George, who turns 100 next month, smashed the 50m freestyle world record for his age group by 35 seconds. After clocking a time of 56.12secs, the champion’s parting words on the pool deck were: “Stay active for life.”
There, in four words, was the solution to some weighty problems confronting Australia’s ageing population – premature illness, declining mental health, the rising cost of health care, the isolation of our elderly and staying physically and mentally sharp into old age.
The older we get, the more active we should become, yet the opposite is true for most people.
Fitness usually starts to go downhill in your 30s. You’ve got a family, your career is happening and suddenly you don’t have the time to exercise any more.
Then you hit 60 and the hill gets steeper. You retire; your muscle mass drops; you lose your strength; you don’t do as much aerobic exercise.
It’s at this point you’re more at risk of diabetes, heart disease and you’re highly unlikely to make it to George’s age, never mind break a world record.
In Australia we still have this belief that old age is a time to cut back on physical activity despite the fact it’s a stage of life when we have more time to exercise. We throw in surfing and cycling and take up lawn bowls.
Until the 1990s this was driven by a belief you shouldn’t do hard exercise as you got older because of the risk of heart attack or hurting yourself, yet there is no evidence to say older athletes sustain more injuries than younger ones.
In fact, the current evidence says the benefits of keeping active in old age far outweigh the risks.
Studies show that not only are older athletes fitter, they’re psychologically healthier. They suffer less anxiety and depression, they’re cognitively sharper than non-athletes and they’re socially more engaged.

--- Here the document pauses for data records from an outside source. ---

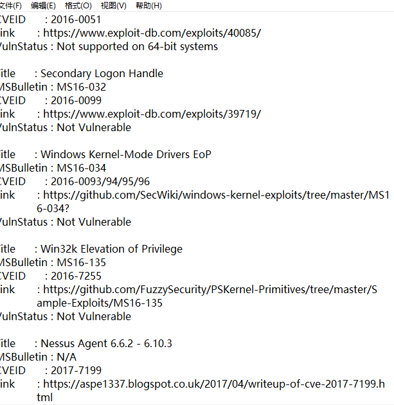Place cursor on 'Windows Kernel-Mode Drivers EoP' line
Image resolution: width=394 pixels, height=405 pixels.
[x=125, y=154]
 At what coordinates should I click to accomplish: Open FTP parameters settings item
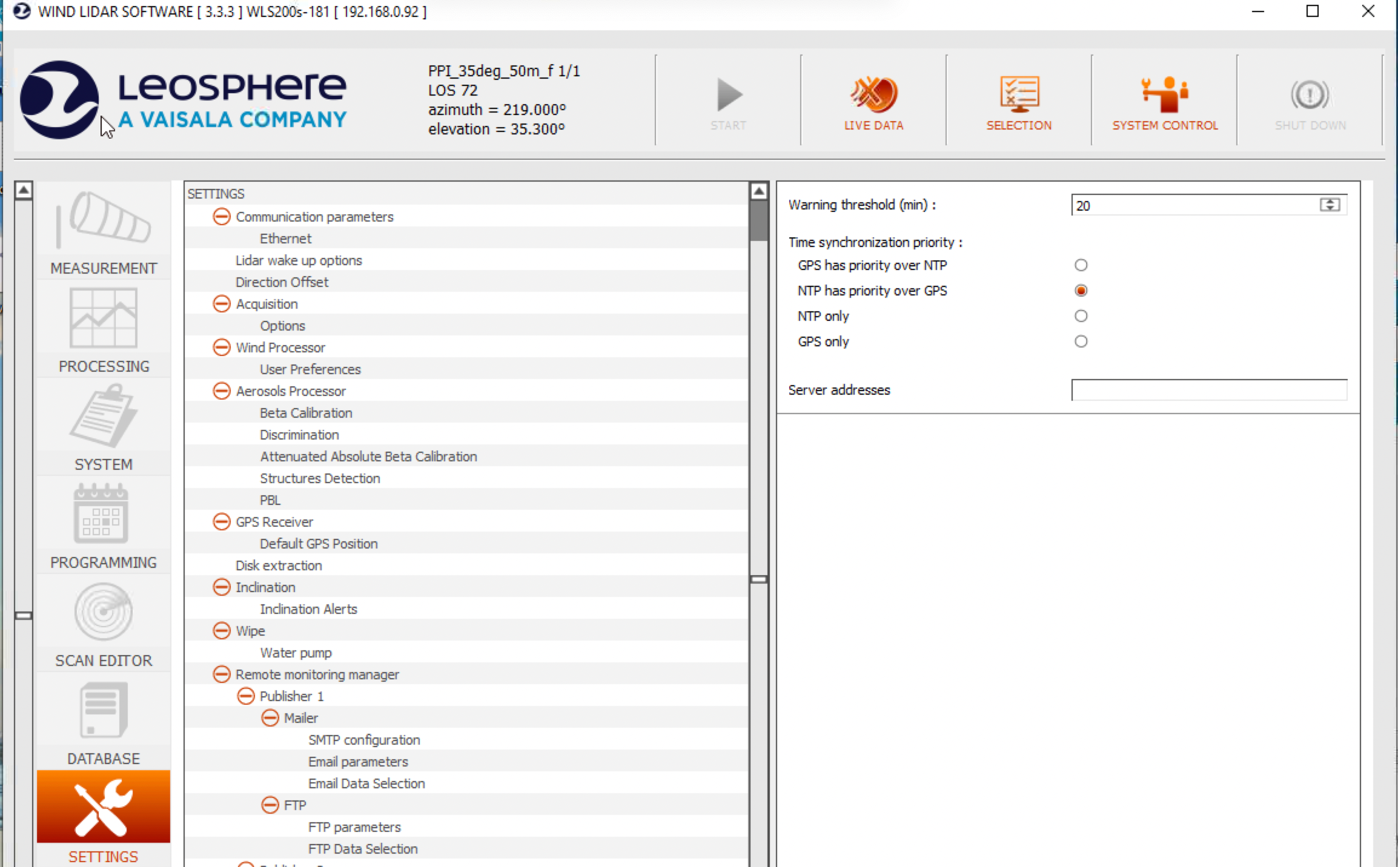tap(354, 827)
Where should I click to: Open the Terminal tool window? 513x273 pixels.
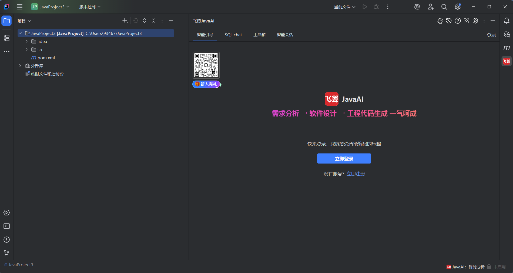[x=6, y=226]
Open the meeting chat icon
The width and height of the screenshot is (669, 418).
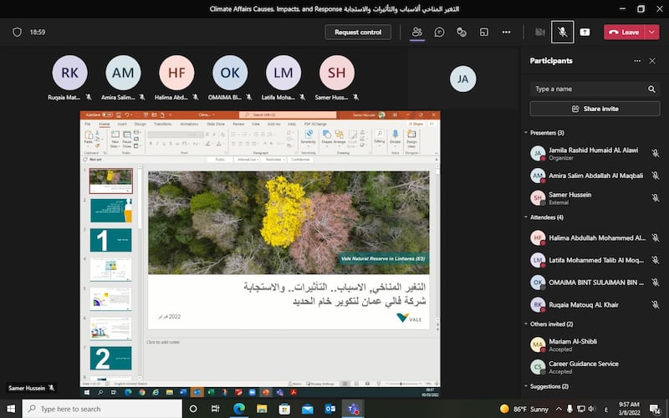point(439,32)
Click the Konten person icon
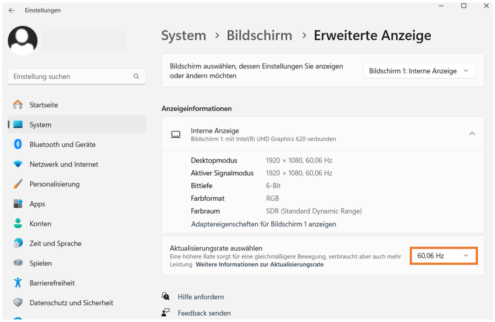Screen dimensions: 495x322 pos(18,223)
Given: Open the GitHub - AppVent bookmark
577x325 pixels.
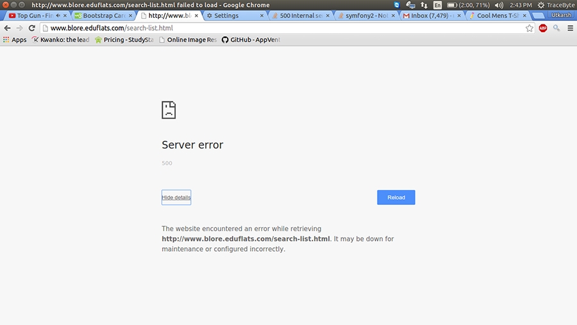Looking at the screenshot, I should point(251,40).
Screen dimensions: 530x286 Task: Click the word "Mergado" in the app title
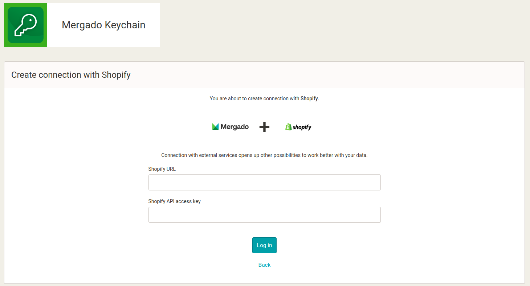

It makes sense – generally to take part in an organised sport you join a club, you train with people and you engage with them.
Ultimately you lead a happier, healthier life because exercise is medicine.
Unfortunately, many in the medical profession are not trained in the benefits of exercise. Their thinking is to prescribe a pill - the instant cure.
I’m not aware of any university that has exercise training prescription within a medical degree - and yet all the evidence says exercise is the ultimate cure-all with the positive side-effect of lessening the burden on the public health system.
So where to start? You don’t need a gym membership or fancy equipment and it doesn’t have to be huff-and-puff exercise to begin with.
Start by doing something that you loved as a kid. Did you enjoy riding a bike? Then ride a bike. Don’t feel safe out on the road? Get on a stationary bike or ride around the block.
If your council has had the foresight you’ll soon come across bikeways and paths and be on your way to a healthier lifestyle.
And don’t be afraid of working up a sweat with some serious resistance training. If lifting a 3kg dumbbell is hard, then congratulations, that’s resistance training. So is walking up the hill if you’re not used to walking up the hill, or swimming 50m.
At 99, George Corones has laid down a challenge to all of us. At the risk of sounding like a Nike ad, just do it."